- Hangul: 조지린
- Hanja: 趙之遴
- RR: Jo Jirin
- MR: Cho Chirin

Posthumous name
- Hangul: 공화
- Hanja: 恭華
- RR: Gonghwa
- MR: Konghwa

= Cho Chirin =

Goryeo official (died 1011)

Cho Chirin (died 1011) was a Goryeo official and diplomat and the progenitor of the Paechon Cho clan.

==Biography==
Cho Chirin was from Ŭnch'ŏn-hyŏn in Paekchu, in modern-day Paechon, North Korea. The Paechon Cho clan claims Cho Chirin as their founder. According to the clan, Cho was the third son of Zhao Dezhao, the crown prince of Emperor Taizu of Song. In 979, Cho fled to Goryeo after a dispute about the imperial succession and settled in Ŭnch'ŏn-hyŏn.

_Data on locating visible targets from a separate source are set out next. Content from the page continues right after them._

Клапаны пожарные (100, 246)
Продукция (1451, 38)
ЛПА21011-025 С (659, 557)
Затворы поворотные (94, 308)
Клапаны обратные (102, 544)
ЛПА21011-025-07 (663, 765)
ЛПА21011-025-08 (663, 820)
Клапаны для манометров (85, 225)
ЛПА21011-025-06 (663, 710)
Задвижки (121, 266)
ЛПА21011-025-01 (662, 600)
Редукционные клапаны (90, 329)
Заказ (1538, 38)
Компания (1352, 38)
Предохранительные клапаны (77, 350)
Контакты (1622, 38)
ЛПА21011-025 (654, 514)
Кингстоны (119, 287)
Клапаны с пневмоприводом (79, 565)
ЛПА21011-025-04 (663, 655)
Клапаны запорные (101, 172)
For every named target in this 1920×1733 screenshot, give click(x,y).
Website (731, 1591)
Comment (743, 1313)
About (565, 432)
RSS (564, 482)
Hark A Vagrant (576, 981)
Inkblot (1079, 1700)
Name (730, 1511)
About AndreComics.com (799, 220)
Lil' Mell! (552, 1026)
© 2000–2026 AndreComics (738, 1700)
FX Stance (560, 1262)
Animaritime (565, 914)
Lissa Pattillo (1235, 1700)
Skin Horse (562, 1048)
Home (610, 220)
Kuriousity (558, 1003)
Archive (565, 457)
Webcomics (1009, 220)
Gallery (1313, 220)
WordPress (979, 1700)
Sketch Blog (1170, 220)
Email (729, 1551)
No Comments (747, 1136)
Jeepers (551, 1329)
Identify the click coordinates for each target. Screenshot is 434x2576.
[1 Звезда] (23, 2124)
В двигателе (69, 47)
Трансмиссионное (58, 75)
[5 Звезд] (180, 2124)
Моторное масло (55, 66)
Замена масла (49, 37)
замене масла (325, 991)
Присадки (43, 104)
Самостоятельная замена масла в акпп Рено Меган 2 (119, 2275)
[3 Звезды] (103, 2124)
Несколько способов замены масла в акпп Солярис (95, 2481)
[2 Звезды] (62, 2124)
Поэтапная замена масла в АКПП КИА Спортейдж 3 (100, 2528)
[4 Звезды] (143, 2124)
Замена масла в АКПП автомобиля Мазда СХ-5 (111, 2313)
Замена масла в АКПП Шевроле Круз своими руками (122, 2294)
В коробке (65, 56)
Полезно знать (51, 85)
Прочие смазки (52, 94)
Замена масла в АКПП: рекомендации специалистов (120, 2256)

In 995, as the left recipient of edicts, Cho was sent as a diplomatic envoy to the Liao dynasty to propose a royal marriage between Goryeo and the Liao. He was able to broker a marriage between King Seongjong and Xiao Hengde's daughter, who was also the maternal granddaughter of Emperor Jingzong of Liao. Cho died in 1011 with the positions of Vice Director of the Left of the Secretariat and assistant executive in political affairs, and was given the posthumous name of Konghwa.